Biomarkers and Liquid Biopsy


We are undertaking work across multiple cancer types, with the goal of identifying new biomarkers, to stratify patients and predict responses to treatment. The use of non-invasive liquid biopsy tests enables us to most effectively select experimental Precision Medicine studies matched to each patient’s genomic mutations, or to plan for ongoing treatment. 

This approach currently encompasses our key research areas of non small cell lung cancer, where we are analysing ctDNA from liquid biopsies of patients recruited to the National Lung Matrix Trial (NLMT), and colorectal cancer for the STAR TREC and Foxtrot surgical studies.

Novel genomics facilitating personalisation

ECMC Theme Lead Professor Andrew Beggs’ Genomics Birmingham laboratory plays a leading national role in developments within cancer genomics. They use novel technologies to support genomic, transcriptomic and epigenetic based research. Their expertise has come to the fore during the COVID 19 pandemic, developing and validating novel COVID testing technologies.

Genomics Birmingham has recently undertaken beta testing of the Trusight 500 panel, which has been selected as the large pan cancer panel for the West Midlands, Oxford and Wessex Genomics Laboratory Hub (GLH), and thus as the NHS Standard of Care panel. The outcomes of this testing were published in Molecular Diagnosis and Therapy in April 2020. The paper was the highest-cited one in the journal that year.

Drawing on the expertise and genomics capabilities of our project partners at the GLH, enables us to access novel technologies, to the benefit of our patients.  

Novel cancer detection technologies

Led by Dr Rik Bryan, the Birmingham-hosted Bladder Cancer Research Centre seeks to identify diagnostic and prognostic bladder cancer biomarkers utilising proteomic approaches and biospecimens from the Bladder Cancer Prognosis Programme (BCPP). They have partnered with Nonacus to produce a urine test for bladder cancer that could spare thousands of people invasive procedures. It uses Nonacus’ highly-sensitive DNA sensing technology to detect a set of unique DNA mutations found in the majority of bladder cancers.
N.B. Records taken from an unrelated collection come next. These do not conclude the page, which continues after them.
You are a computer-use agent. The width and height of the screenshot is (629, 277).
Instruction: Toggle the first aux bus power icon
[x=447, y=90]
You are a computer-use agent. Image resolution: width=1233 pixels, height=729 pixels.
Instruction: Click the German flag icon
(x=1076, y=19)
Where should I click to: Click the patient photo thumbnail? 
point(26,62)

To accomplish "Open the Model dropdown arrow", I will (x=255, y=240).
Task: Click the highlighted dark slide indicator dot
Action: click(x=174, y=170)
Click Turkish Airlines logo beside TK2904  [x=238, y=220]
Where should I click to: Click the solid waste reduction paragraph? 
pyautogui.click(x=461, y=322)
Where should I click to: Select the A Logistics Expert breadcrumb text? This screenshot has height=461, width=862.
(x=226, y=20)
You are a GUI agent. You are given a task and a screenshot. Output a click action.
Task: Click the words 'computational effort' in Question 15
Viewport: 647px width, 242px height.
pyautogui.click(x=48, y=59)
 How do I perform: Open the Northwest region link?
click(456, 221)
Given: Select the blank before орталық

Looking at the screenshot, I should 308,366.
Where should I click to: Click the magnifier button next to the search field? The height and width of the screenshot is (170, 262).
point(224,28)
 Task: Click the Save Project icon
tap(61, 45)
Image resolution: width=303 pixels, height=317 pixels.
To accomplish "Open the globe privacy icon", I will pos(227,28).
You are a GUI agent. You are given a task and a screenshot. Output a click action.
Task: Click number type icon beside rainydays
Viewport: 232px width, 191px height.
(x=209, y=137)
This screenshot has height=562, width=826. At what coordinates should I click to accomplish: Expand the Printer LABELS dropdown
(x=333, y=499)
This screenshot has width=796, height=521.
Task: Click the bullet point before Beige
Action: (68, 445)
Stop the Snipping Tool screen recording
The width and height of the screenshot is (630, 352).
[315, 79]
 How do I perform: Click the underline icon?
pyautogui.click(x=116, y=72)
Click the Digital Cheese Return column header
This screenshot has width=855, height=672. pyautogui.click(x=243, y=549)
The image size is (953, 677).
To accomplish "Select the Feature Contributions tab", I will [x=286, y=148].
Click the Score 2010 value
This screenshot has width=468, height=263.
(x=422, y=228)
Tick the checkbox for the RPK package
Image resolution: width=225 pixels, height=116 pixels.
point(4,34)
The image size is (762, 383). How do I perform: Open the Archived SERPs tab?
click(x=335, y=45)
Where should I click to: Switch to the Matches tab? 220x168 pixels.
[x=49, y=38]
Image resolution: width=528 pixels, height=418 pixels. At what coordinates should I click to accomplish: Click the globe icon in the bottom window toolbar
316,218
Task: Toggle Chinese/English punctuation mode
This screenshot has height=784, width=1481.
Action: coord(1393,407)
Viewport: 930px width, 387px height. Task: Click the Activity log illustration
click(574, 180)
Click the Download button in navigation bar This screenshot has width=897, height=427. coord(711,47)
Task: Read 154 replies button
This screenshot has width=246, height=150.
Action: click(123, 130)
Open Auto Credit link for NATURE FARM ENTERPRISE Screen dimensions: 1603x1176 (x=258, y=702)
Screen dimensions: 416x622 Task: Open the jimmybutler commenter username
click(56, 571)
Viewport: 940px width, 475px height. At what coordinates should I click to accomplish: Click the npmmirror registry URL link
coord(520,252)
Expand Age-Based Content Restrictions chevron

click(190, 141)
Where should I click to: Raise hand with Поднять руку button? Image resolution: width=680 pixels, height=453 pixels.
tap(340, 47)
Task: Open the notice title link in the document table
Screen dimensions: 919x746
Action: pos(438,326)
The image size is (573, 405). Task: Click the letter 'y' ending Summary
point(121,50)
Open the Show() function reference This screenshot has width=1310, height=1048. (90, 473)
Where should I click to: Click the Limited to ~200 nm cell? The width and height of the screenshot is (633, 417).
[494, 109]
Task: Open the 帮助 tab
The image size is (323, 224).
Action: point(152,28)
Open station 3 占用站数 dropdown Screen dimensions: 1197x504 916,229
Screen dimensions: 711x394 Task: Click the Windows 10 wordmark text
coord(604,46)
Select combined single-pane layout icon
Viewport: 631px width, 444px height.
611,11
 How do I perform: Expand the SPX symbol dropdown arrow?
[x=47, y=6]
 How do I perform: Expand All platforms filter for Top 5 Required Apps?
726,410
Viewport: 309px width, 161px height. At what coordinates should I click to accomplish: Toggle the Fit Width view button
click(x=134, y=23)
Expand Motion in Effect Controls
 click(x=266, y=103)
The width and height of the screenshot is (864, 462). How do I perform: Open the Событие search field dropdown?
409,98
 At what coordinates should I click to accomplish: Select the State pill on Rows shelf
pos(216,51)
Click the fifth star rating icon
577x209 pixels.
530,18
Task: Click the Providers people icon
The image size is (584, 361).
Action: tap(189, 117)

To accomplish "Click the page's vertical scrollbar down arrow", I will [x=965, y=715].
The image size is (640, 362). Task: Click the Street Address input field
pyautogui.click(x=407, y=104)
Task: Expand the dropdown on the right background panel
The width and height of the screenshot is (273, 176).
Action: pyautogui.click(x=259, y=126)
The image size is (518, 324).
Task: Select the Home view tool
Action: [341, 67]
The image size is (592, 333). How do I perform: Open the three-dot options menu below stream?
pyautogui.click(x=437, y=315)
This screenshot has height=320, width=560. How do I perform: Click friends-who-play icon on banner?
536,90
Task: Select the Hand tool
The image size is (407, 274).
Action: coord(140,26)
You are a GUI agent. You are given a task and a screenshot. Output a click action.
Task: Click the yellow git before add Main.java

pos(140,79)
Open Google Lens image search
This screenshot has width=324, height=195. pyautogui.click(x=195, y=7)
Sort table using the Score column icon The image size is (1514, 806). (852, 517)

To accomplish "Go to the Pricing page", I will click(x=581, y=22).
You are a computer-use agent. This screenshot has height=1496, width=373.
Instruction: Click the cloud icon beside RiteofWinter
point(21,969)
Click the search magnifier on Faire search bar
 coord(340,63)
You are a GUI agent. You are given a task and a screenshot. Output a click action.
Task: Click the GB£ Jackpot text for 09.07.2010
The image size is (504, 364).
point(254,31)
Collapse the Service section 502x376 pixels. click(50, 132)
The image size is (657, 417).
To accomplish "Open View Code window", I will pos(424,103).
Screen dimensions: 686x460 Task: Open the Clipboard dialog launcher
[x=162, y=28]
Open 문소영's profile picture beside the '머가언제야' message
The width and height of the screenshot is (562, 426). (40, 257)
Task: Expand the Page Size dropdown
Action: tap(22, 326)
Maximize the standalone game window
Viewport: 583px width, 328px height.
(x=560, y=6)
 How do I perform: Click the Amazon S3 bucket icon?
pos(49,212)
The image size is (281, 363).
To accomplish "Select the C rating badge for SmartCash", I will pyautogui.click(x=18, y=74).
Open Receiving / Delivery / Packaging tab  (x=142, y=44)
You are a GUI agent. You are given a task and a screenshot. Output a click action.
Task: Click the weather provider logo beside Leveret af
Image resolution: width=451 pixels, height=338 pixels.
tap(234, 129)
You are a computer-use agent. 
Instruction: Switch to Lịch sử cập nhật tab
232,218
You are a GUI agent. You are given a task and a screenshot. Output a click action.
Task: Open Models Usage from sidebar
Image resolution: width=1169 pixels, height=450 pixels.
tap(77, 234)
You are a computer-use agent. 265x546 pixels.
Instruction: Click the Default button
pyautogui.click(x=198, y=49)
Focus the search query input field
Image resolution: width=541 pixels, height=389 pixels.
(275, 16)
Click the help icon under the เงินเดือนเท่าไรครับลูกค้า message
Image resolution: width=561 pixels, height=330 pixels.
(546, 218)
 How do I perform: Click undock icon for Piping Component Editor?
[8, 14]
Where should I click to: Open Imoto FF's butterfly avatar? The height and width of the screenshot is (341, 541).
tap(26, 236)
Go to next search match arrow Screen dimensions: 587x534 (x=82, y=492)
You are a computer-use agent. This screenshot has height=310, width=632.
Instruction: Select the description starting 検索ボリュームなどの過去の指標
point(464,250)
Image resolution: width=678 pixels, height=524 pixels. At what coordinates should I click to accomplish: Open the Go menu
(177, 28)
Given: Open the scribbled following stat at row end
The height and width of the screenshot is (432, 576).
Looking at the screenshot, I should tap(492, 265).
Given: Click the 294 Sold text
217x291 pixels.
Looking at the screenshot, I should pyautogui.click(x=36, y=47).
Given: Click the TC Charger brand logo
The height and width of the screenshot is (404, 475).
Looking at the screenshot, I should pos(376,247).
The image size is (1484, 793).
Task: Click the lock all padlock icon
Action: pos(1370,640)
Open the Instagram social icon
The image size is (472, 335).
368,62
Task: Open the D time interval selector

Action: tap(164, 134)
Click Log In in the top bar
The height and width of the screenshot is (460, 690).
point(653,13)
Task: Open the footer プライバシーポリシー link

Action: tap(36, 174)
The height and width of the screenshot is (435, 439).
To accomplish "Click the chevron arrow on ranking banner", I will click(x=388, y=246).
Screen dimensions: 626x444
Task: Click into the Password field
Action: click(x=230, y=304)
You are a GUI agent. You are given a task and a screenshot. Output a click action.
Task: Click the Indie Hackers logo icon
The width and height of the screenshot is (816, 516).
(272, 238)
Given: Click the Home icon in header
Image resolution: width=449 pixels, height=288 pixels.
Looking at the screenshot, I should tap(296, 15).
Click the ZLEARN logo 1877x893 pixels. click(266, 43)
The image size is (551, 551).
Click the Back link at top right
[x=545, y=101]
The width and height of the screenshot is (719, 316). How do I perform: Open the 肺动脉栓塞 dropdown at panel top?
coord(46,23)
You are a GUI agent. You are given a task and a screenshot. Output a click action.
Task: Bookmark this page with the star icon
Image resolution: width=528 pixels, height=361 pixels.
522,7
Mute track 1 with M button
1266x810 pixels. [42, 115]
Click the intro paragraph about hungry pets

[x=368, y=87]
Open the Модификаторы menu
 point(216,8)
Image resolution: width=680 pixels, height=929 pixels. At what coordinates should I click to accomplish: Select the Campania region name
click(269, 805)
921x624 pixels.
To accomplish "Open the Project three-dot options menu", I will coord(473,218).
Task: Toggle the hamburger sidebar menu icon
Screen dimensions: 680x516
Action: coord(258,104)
ECMC Theme lead: Andrew Beggs is a Professor of Cancer Genetics & Surgery in the University’s Institute of Cancer and Genomic Sciences and Consultant Colorectal & General Surgeon at University Hospitals Birmingham. Andrew founded and leads Genomics Birmingham laboratory. He is Research Director for Cancer in the NHS South and Central Genomic Medicine Service Alliance.